If you’re on the hunt for take-me-homes, make tracks for Old Market Street, in the back alleys of Naxos Town, AKA Chora. Navigating the warren-like cobbled streets, you’ll pass by souvenir shops, handicraft stalls, and places selling artworks painted by local artists.
The authentic village of Halki, in the centre of Naxos, is home to a clutch of shops that sell products indigenous to the island – none more so than the local firewater, kitron, which was first distilled in the village. There are lots of shops selling the spirit, which is made from citron, a sweeter variety of lemon.
You’ll come across well-known designer brands, like Lacoste and Hugo Boss, in shops along Papavasiliou Street, in the downtown area of the island’s capital, Chora. Alternatively, head to the heart of the island, in the village of Halki, and you can splash your cash in the gallery-slash-boutique, L’Olivier.
If popcorn and a movie is your kind of night out, there’s an open-air cinema in the capital, Chora. Head to the city’s harbour, meanwhile, and you can dine in an authentic taverna on the seafront, before dropping in to a pavement café for after-dinner coffees. Laid-back beach bars are sprinkled up and down the coast, too.
Naxos Town – AKA Chora – is where the proper parties are.
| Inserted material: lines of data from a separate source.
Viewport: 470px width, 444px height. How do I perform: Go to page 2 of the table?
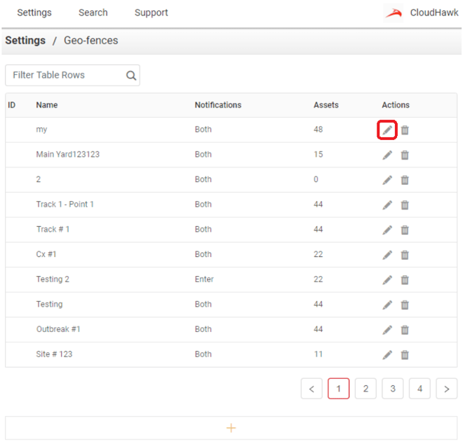(365, 389)
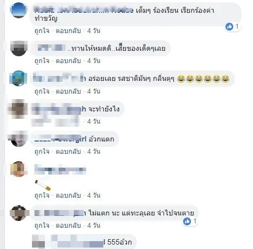
Task: Click the laughing emojis in อร่อยเลย comment
Action: (x=203, y=79)
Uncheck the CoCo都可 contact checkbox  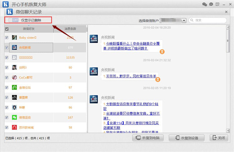7,77
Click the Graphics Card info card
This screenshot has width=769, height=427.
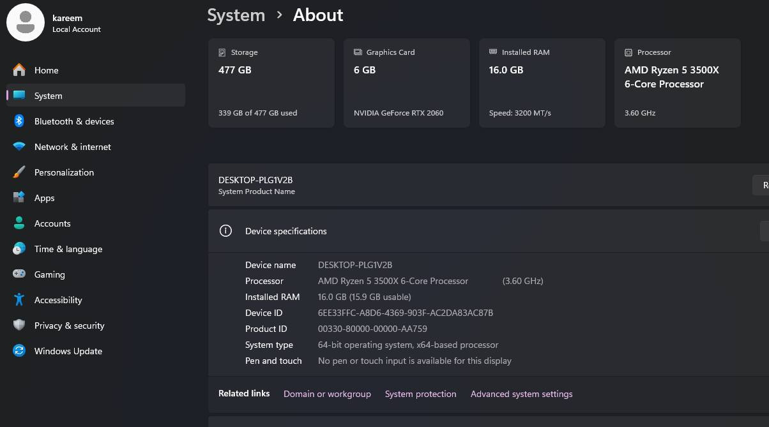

Here, back-streets are scattered with cocktail bars and nightclubs that stay open until the sun comes back up. You’ll need some stamina, though – the islanders’ nocturnal lifestyle means most clubs don’t open their doors until midnight.
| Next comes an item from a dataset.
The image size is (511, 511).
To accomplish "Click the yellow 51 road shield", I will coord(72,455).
Kitron is to Naxos as limoncello is to Italy – that is, a lemony firewater native to the region. It’s made from fruit called citron, which is abundant all over the island, and comes in three varieties. Green kitron is sweet and low in alcohol, yellow is the strongest and most bitter, while clear kitron is somewhere in between.
They may not sound very exciting, but Naxian potatoes are considered the finest in the whole of Greece. Small spuds are grown all across the island, and are world-renowned for their distinct sweet taste. Usually, they’re sliced and fried in olive oil – the result is a moreish, traditional answer to French fries.
This is one of Naxos’ more unusual delicacies – a veggie-filled pie that’s actually served up for dessert. Its name comes from the Greek word for chard, the main ingredient in this dish, which is combined with herbs and rice and crammed into a filo-like pastry, before being baked, plated up, and drizzled in honey.
Naxos is known for its cheeses, including graviera – Greece’s second most popular, behind feta. It’s a yellow hard cheese, similar in taste and name to the Swiss gruyere, and it carries a protected designation of origin from the European Union.
Imagine an omelette, with the eggs replaced by pumpkin pulp. That’s the basis of kolokythopastitsa. Onions, and sometimes chillies, are added for flavour, and the whole thing is fried up until crispy on each side.